Following the announcement, Luckey spoke to host Ashlee Vance on an episode of the Core Memory podcast, and on stage with author and creative technologist Stephanie Riggs during a conversation at the AWE USA 2025 conference. From these conversations, we’ve detailed the most interesting information about Anduril’s upcoming military XR headset.

Eagle Eye

Luckey said that Anduril’s upcoming military XR device is codenamed ‘Eagle Eye’. The goal is to build a complete helmet replacement (with built-in XR capabilities) for soldiers, rather than merely an add-on device that would be worn or attached to standard-issue helmets.

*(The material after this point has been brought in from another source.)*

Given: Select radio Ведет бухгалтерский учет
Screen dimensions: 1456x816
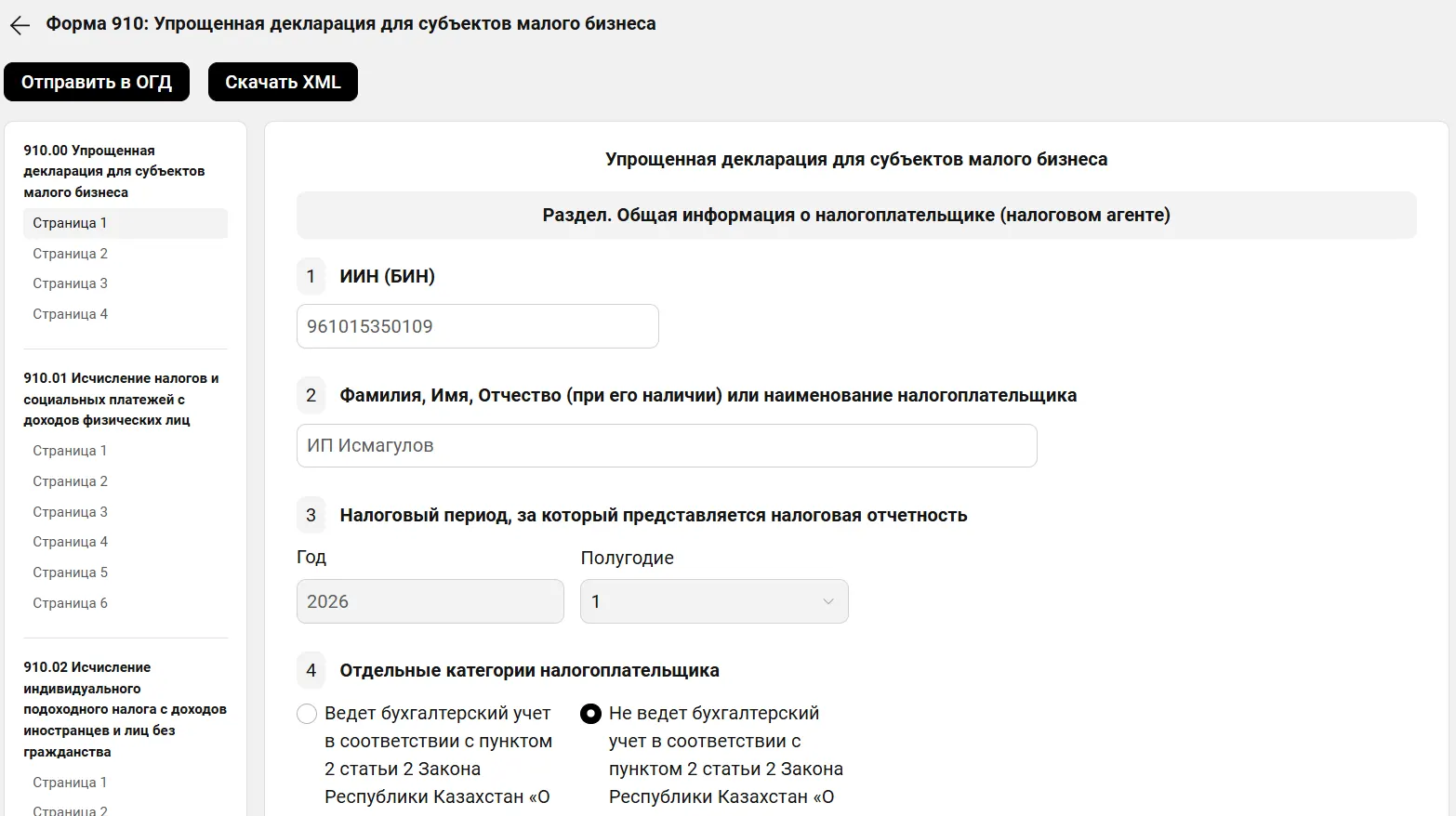Looking at the screenshot, I should [307, 714].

“Eagle Eye is not just a head mounted display. It’s a fully-integrated ballistic shell, with hearing protection, vision protection, head protection, on-board compute, on-board networking, radios… and also vision augmentation systems… sensor systems that enhance your perception,” Luckey said on Core Memory. “And what we’re doing is working with Meta to take the building blocks that they’ve invested enormous amounts of money and expertise in, and we’re able to use those building blocks in Eagle Eye without having to recreate them from scratch ourselves.”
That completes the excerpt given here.